Ismael, 25, Buchhalter

"Ich habe zum ersten Mal beim Fasten gecheatet, als ich auf Jobsuche war. Ich hatte bestimmt schon 100 Bewerbungen rausgeschickt, aber nur zwei Antworten erhalten. Das nagte an mir. Obwohl ich mein Studium mit guten Noten abgeschlossen hatte, fand ich keine Arbeit. Als eines Tages erneut eine dieser 'Danke für Ihre Bewerbung, aber leider müssen wir Ihnen mitteilen …'-Antwortmails in meinem Postfach landete, dachte ich mir nur: 'Scheiß drauf!'. Ich zog los und besorgte mir einen Burger, Zwiebelringe und eine Cola. Ich erwartete, mich besser zu fühlen. Stattdessen wurde mir davon richtig schlecht.

Anzeige

Ich schämte mich total. Kennst du das, wenn deine Eltern so sauer auf dich sind, dass sie schweigen? So fühlte es sich an. Ich hatte meine Religion hintergangen. Die Zwiebelringe bekam ich gar nicht mehr runter. Schon komisch, ich konnte wegen meiner Schuldgefühle nichts essen, obwohl ich den ganzen Tag Hunger hatte.

Meine Religion verlangt von mir, dass ich nur einen Monat lang bescheiden lebe, weniger esse und freundlich bin. Und selbst das habe ich verkackt – wie ein egoistischer Idiot. Überall auf der Welt verhungern Kinder, auch in meinem Heimatland Syrien. Und ich versuche schon bei den ersten Anzeichen von Stress, meine Sorgen wegzuessen."

Hamid, 28, Klempner

"In einem Einkaufszentrum traf ich zufällig auf eine Ex-Freundin, die ich immer noch heiß fand. Wir kamen ins Gespräch und sie fragte mich, ob wir zusammen Mittagessen gehen wollten. Als wir noch zusammen waren, habe ich nie ein großes Ding aus meiner Religion gemacht, weil ihre Eltern mit dem Islam nichts anfangen konnten. Ihr Vater war sogar Mitglied in einer dieser Facebook-Gruppen gegen Halal-Produkte. Meine Ex selbst war aber nicht rassistisch. Während unseres Gesprächs kam ich mir dennoch ziemlich komisch vor und dachte: 'Ich rede mit einer jungen Frau und habe sexuelle Gedanken über sie – da habe ich das mit dem Fasten doch eh schon vergeigt.'

Ich bin dann mit ihr in ein schickes Restaurant. Ich saß mit dem Rücken zur Wand saß und starrte die ganze Zeit paranoid aus dem Fenster. Ich konnte weder mein Essen genießen noch ihr richtig zuhören, weil ich die ganze Zeit Schiss hatte, dass mich meine Familie oder Freunde erwischen. Das machte mir mehr zu schaffen als irgendeine religiöse Sünde. Schließlich gingen wir zu ihr, um ein paar Filme zu schauen. Der Teufel hatte mich an diesem Tag wirklich fest im Griff.

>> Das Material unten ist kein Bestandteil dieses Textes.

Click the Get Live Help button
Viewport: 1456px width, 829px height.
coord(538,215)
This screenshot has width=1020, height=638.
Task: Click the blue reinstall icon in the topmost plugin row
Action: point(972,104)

Heute faste ich während des Ramadans schon die meiste Zeit. Ich mache höchstens eine Pause, wenn ich Fußball spielen muss oder auf der Arbeit viel zu erledigen habe. Ohne Essen keine Energie und Konzentration. Dennoch ist mir der Ramadan sehr wichtig – gerade weil ich in der westlichen Welt aufgewachsen bin. Die Fastenzeit zeigt, wie wichtig die eigene Herkunft und Kultur ist. Außerdem verbringt man mehr Zeit mit der Familie. Reichtum und irgendwelche Klassenzugehörigkeiten spielen während der 30 Tage keine Rolle. Jeder ist nett zueinander, es wird nicht getratscht, man sitzt nur zusammen und teilt sich das Essen.